___ Records for processing ___
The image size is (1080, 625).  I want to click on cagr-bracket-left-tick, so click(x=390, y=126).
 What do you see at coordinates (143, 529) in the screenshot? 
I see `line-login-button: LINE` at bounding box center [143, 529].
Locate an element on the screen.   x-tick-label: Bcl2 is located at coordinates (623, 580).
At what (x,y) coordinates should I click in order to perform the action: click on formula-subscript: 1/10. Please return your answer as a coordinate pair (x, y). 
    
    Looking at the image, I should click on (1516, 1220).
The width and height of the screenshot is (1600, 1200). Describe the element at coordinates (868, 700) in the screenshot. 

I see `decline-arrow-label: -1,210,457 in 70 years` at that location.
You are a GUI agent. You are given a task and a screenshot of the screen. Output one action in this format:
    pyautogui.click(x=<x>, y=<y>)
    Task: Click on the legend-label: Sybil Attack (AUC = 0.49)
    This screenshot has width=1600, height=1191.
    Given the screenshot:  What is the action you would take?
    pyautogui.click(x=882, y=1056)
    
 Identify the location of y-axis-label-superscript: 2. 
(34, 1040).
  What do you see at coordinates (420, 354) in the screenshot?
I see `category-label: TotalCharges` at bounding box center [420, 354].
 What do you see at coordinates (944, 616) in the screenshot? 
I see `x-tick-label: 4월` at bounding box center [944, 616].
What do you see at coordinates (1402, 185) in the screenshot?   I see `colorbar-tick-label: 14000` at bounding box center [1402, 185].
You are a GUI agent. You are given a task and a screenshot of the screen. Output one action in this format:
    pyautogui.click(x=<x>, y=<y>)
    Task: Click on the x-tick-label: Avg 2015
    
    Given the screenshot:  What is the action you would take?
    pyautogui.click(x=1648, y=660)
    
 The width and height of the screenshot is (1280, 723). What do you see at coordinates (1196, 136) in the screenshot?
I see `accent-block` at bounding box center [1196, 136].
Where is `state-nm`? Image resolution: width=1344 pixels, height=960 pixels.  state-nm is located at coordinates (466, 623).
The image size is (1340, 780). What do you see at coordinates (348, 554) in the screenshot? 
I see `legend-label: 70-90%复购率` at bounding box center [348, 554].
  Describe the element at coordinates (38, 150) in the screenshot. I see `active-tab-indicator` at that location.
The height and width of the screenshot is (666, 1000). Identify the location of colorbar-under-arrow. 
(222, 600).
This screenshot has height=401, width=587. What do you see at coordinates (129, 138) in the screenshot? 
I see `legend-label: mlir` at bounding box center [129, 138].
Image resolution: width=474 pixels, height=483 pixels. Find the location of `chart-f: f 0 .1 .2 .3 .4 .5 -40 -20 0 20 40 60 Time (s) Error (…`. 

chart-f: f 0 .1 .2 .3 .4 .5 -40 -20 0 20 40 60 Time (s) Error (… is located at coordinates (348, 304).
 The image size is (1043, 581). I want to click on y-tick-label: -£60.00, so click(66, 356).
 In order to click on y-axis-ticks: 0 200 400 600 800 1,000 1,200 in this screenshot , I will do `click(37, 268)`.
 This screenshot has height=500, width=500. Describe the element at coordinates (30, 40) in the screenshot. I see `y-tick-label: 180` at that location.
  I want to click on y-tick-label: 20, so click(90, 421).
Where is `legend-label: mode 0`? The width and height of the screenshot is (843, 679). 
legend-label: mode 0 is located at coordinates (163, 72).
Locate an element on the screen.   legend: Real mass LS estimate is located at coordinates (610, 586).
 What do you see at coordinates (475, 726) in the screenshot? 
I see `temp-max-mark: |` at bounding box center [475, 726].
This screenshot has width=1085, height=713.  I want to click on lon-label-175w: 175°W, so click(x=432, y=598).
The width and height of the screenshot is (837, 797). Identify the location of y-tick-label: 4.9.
___
Copy the lines from the one with "At what (x,y)" to the one with "Looking at the", both included, word for word.

Result for this task -
At what (x,y) coordinates should I click in order to perform the action: click on formula-subscript: 1/10. Please return your answer as a coordinate pair (x, y). 
    
    Looking at the image, I should click on (1516, 1220).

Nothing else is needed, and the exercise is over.